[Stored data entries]
☆ ☆ ☆ ☆ ☆

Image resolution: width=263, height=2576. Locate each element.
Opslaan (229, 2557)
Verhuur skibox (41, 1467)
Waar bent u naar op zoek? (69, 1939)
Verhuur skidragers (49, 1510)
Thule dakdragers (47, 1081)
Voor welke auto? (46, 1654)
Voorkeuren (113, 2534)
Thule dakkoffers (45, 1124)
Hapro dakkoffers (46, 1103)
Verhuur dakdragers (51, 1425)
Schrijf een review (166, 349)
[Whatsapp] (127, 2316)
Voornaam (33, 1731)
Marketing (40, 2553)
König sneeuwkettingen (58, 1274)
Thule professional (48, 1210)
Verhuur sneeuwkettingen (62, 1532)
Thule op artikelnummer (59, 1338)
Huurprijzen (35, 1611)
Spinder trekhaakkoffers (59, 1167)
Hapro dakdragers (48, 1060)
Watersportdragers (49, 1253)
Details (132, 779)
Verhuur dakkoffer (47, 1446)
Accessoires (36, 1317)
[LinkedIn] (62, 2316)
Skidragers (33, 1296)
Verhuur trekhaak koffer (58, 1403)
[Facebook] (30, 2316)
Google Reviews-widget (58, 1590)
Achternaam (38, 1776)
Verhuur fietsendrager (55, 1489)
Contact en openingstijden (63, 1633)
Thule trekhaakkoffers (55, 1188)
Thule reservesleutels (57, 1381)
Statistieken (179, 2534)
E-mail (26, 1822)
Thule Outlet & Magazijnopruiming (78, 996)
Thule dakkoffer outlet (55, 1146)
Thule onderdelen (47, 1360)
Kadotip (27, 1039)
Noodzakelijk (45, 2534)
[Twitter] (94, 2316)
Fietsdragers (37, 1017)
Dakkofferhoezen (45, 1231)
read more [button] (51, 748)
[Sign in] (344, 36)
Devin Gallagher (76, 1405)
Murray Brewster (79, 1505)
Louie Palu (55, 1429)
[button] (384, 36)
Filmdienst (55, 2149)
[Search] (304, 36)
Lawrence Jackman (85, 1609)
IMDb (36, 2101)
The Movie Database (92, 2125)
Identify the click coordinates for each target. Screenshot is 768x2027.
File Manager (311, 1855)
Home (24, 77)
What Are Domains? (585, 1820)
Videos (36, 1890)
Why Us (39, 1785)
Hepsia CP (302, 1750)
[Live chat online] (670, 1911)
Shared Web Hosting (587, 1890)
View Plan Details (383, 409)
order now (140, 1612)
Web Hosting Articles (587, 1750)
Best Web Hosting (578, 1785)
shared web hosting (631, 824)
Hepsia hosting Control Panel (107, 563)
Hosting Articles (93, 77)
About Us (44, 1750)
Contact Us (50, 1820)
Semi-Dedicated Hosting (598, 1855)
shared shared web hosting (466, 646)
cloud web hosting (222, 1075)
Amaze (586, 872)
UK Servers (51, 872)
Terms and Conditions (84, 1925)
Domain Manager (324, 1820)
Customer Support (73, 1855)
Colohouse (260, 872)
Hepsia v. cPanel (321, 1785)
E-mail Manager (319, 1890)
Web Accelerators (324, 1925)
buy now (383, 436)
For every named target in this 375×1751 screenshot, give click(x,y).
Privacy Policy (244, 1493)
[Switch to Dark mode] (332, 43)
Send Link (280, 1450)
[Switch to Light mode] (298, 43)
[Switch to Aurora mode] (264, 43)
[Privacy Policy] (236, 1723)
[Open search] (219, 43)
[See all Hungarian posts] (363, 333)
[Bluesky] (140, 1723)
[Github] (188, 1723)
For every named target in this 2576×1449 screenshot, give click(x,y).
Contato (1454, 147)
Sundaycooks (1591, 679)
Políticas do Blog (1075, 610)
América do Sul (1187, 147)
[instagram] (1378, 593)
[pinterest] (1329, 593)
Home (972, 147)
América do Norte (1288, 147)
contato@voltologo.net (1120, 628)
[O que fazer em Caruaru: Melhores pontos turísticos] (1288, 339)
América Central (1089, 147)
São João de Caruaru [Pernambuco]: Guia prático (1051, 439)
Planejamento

☆ ☆ ☆ ☆ ☆

# Assignment
Using only the entries above, output the line with "Thule reservesleutels (57, 1381)", the line with "Sundaycooks (1591, 679)", and all lines between them, exactly as they stand.

# Exercise answer
Thule reservesleutels (57, 1381)
Statistieken (179, 2534)
E-mail (26, 1822)
Thule Outlet & Magazijnopruiming (78, 996)
Thule dakkoffer outlet (55, 1146)
Thule onderdelen (47, 1360)
Kadotip (27, 1039)
Noodzakelijk (45, 2534)
[Twitter] (94, 2316)
Fietsdragers (37, 1017)
Dakkofferhoezen (45, 1231)
read more [button] (51, 748)
[Sign in] (344, 36)
Devin Gallagher (76, 1405)
Murray Brewster (79, 1505)
Louie Palu (55, 1429)
[button] (384, 36)
Filmdienst (55, 2149)
[Search] (304, 36)
Lawrence Jackman (85, 1609)
IMDb (36, 2101)
The Movie Database (92, 2125)
Identify the click coordinates for each target. Screenshot is 768x2027.
File Manager (311, 1855)
Home (24, 77)
What Are Domains? (585, 1820)
Videos (36, 1890)
Why Us (39, 1785)
Hepsia CP (302, 1750)
[Live chat online] (670, 1911)
Shared Web Hosting (587, 1890)
View Plan Details (383, 409)
order now (140, 1612)
Web Hosting Articles (587, 1750)
Best Web Hosting (578, 1785)
shared web hosting (631, 824)
Hepsia hosting Control Panel (107, 563)
Hosting Articles (93, 77)
About Us (44, 1750)
Contact Us (50, 1820)
Semi-Dedicated Hosting (598, 1855)
shared shared web hosting (466, 646)
cloud web hosting (222, 1075)
Amaze (586, 872)
UK Servers (51, 872)
Terms and Conditions (84, 1925)
Domain Manager (324, 1820)
Customer Support (73, 1855)
Colohouse (260, 872)
Hepsia v. cPanel (321, 1785)
E-mail Manager (319, 1890)
Web Accelerators (324, 1925)
buy now (383, 436)
For every named target in this 375×1751 screenshot, give click(x,y).
Privacy Policy (244, 1493)
[Switch to Dark mode] (332, 43)
Send Link (280, 1450)
[Switch to Light mode] (298, 43)
[Switch to Aurora mode] (264, 43)
[Privacy Policy] (236, 1723)
[Open search] (219, 43)
[See all Hungarian posts] (363, 333)
[Bluesky] (140, 1723)
[Github] (188, 1723)
For every named target in this 2576×1449 screenshot, give click(x,y).
Contato (1454, 147)
Sundaycooks (1591, 679)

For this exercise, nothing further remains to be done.